Votre engagement en faveur du dialogue, j’y reviens, s’inscrit dans la même logique. Il ne s’agit pas, chez vous, je l’ai dit, d’un irénisme abstrait ou d’un pacifisme naïf, mais d’une méthode de prévention des conflits. Vous avez compris que, dans un monde où les identités religieuses sont souvent instrumentalisées, le dialogue n’est pas un luxe moral, mais une nécessité stratégique. En ce sens, votre action contribue à ce que l’on pourrait appeler une diplomatie de la longue durée, attentive aux structures profondes des sociétés qui forgent leur inconscient symbolique.
Votre force est de réussir à intercéder là où tant d’autres échouent à mobiliser : dans l’apaisement, dans la défense de la vie, dans le rappel constant que la paix ne se réduit pas à l’absence de guerre, mais suppose la reconnaissance de l’autre dans sa dignité. À une époque où les relations internationales tendent à se réduire à la logique de la force, votre parole rappelle qu’il existe une autre logique, celle de la conscience, de la responsabilité partagée. Celle que l’on attendrait d’une bonne organisation de gouvernance mondiale. Celle à laquelle s’attache l’esprit du droit international et du multilatéralisme, aujourd’hui malmenés. Cette même logique que, me semble-t-il, l’Académie des sciences morales et politiques s’efforce de préserver et de transmettre.
En effet, Toute-Sainteté, notre Académie n’est ni un cénacle confessionnel, ni un organe idéologique. Elle n’a pas pour vocation de trancher les conflits du monde. Elle cherche à en comprendre les ressorts profonds. Elle est un lieu délibératif où nous nous efforçons de penser ensemble des réponses aux problèmes complexes de la vie en société.
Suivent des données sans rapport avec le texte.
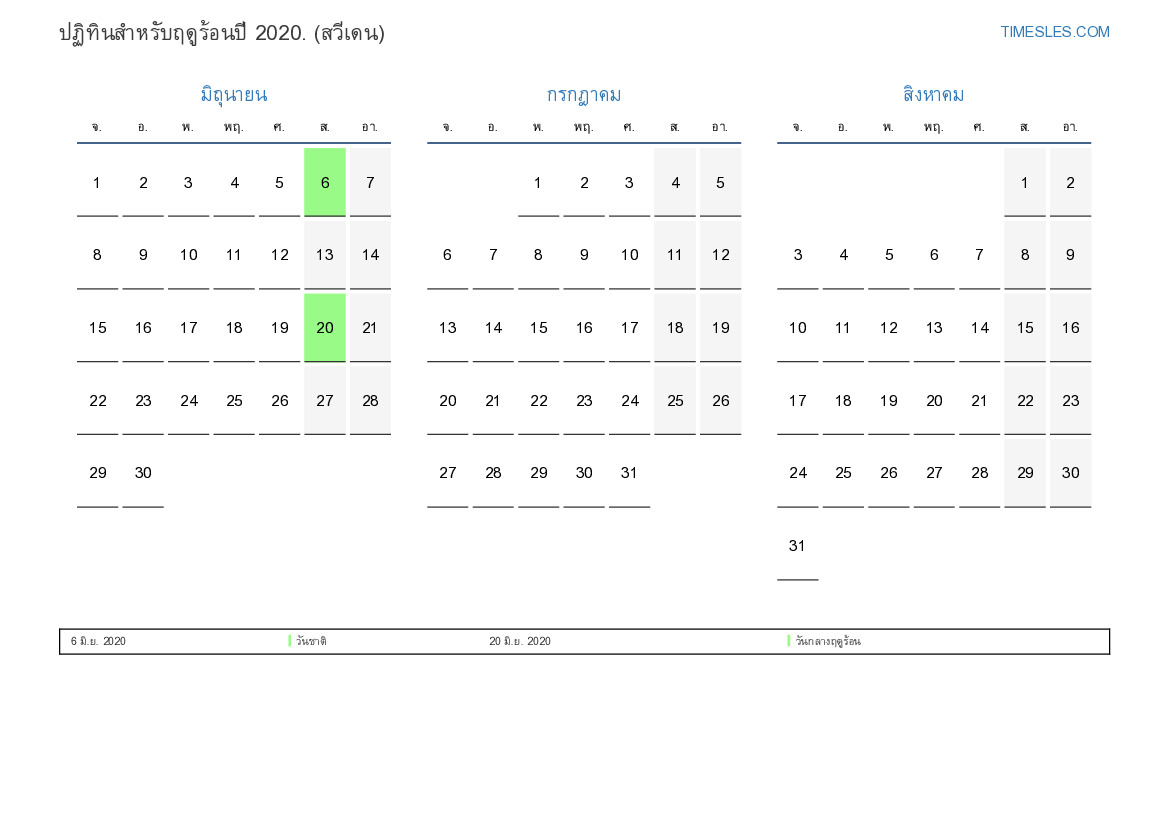This screenshot has height=827, width=1169.
Task: Select July 25 in the กรกฎาคม calendar
Action: coord(675,400)
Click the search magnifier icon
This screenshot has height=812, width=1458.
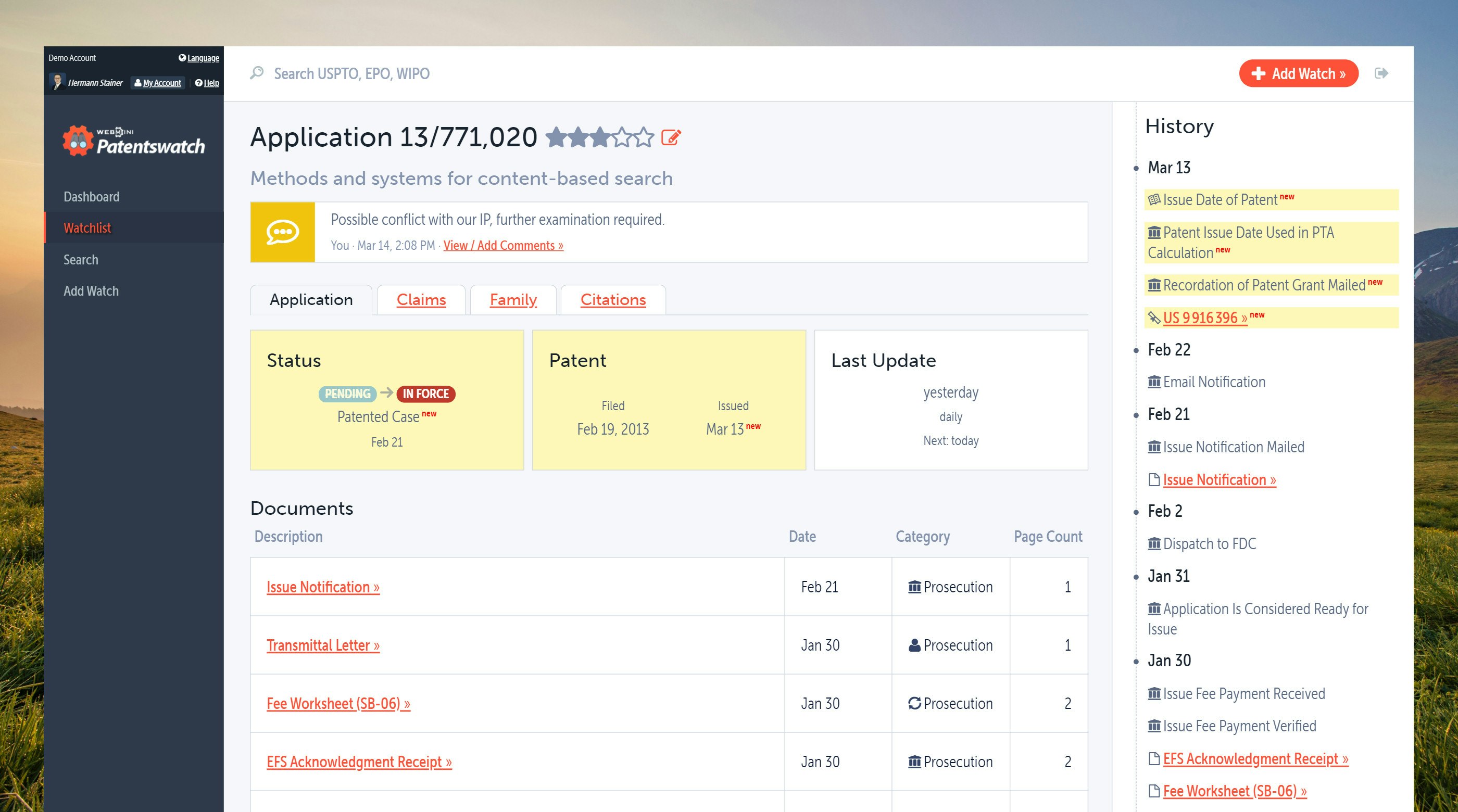[257, 73]
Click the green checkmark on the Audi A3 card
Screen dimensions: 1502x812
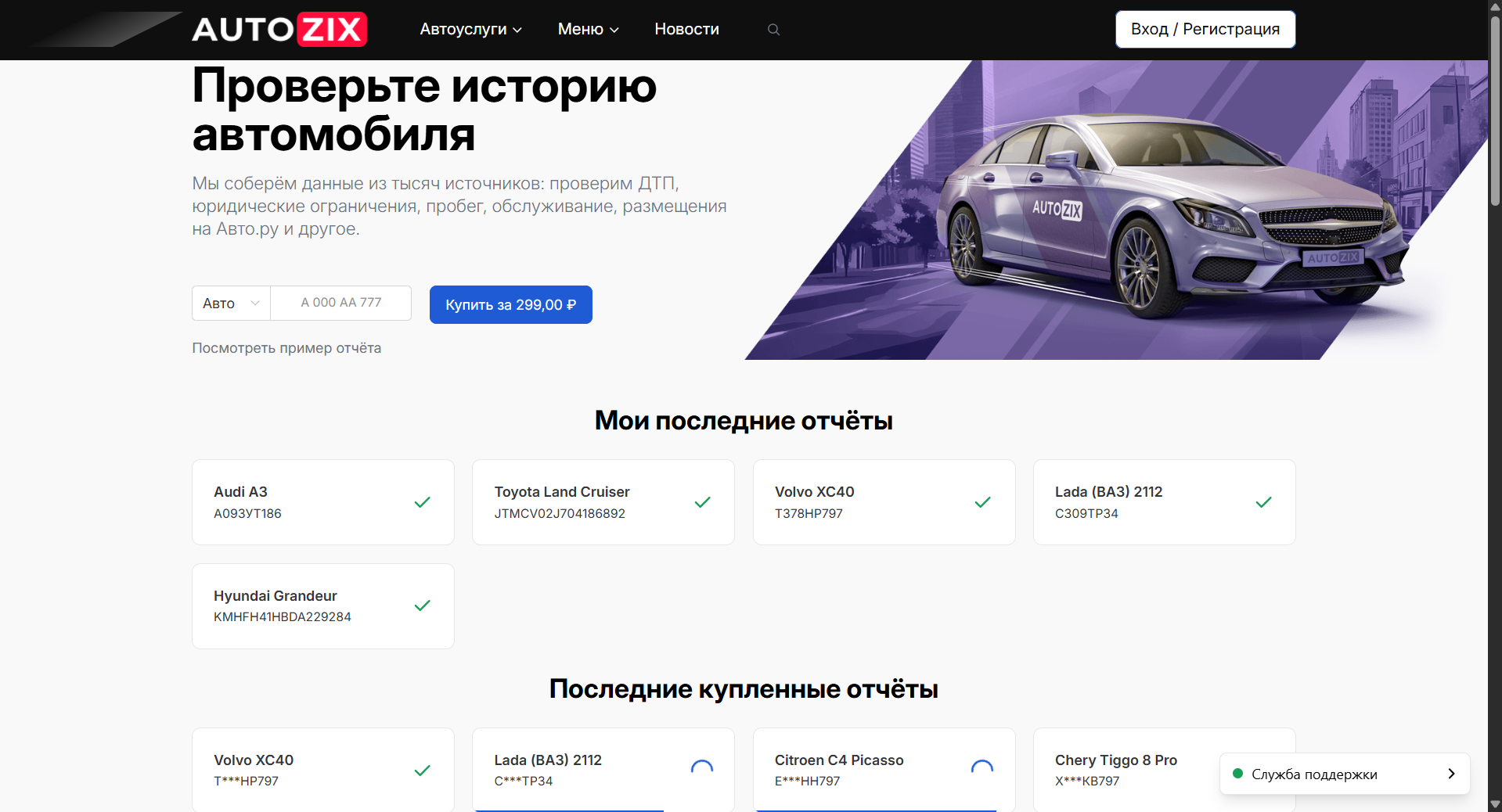point(422,502)

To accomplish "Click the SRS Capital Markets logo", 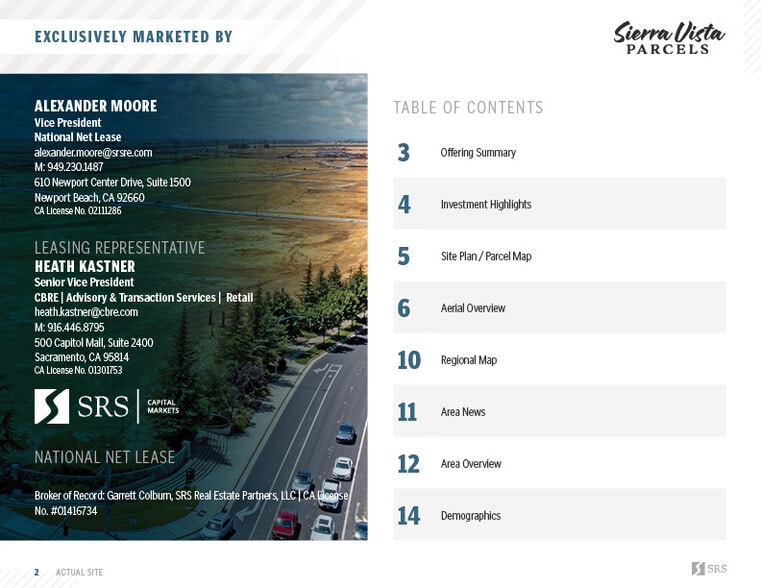I will (x=107, y=407).
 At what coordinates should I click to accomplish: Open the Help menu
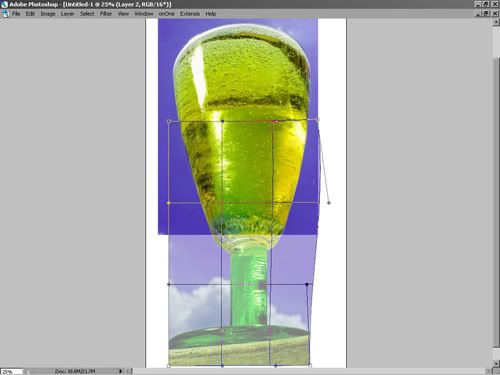[211, 14]
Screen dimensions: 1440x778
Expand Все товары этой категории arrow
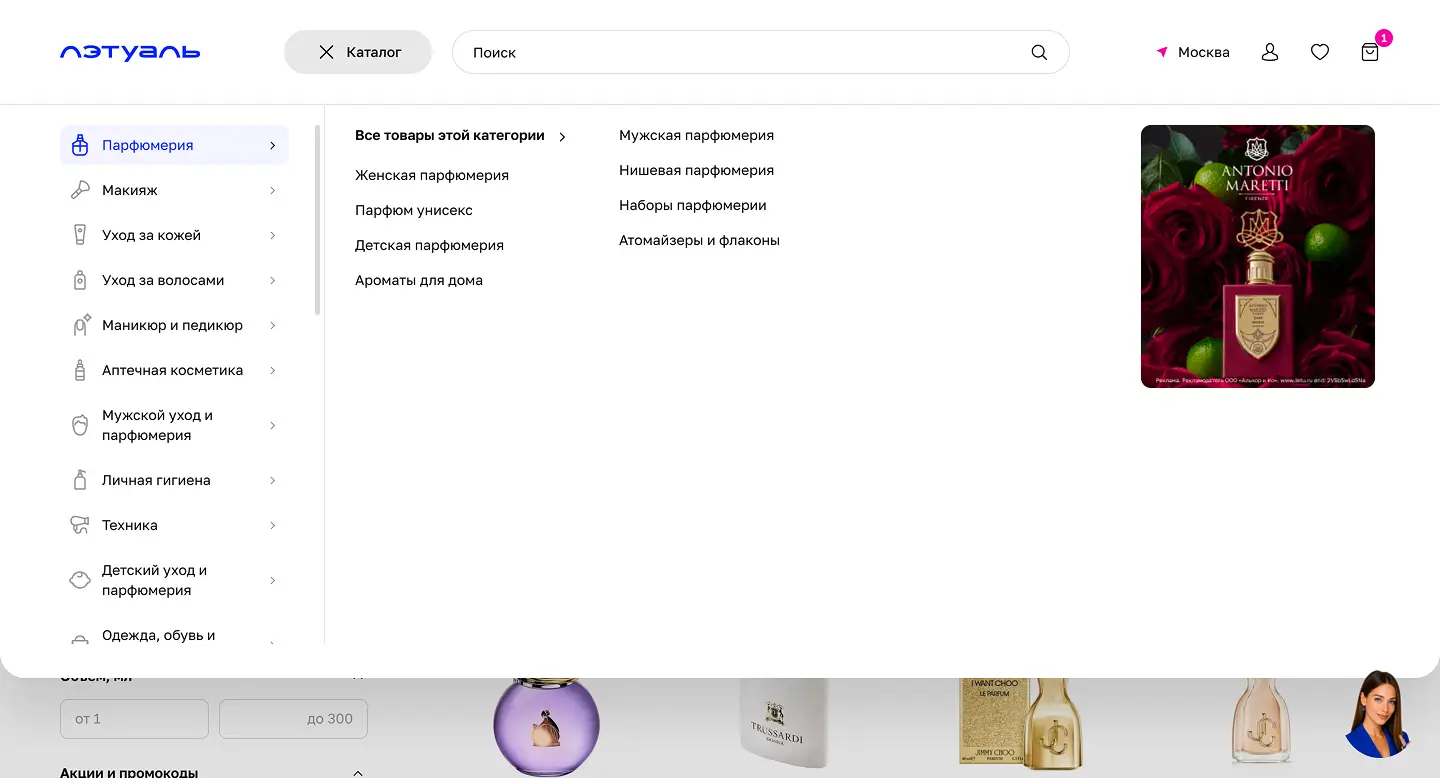click(x=562, y=136)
En vous accueillant parmi nous, nous disons que la réflexion sur la vie des peuples et le système international serait incomplète et même se condamnerait à l’aveuglement si elle ignorait le rôle des autorités spirituelles lorsqu’elles assument pleinement leur responsabilité historique et endossent le caractère non marchandable des libertés fondamentales. Cette attention vaut d’autant plus pour la méditation sur ce que, en soi, politique et morale signifient. Or, et ce sera ma remarque finale, nous ne vous accueillons pas à n’importe quel fauteuil mais à celui qu’a occupé le regretté pape Benoît XVI pour lequel vous avez eu une affection particulière au regard de sa passion pour la théologie et, plus particulièrement, pour les Pères de l’Eglise. Comme lui, vous n’avez guère besoin des honneurs terrestres. Mais nous nous plaisons à penser que, par cette succession, nous esquissons un trait d’union entre les deux Rome, d’Occident et d’Orient.
Toute-Sainteté, au nom de l’Académie des sciences morales et politiques, je vous souhaite la bienvenue parmi nous.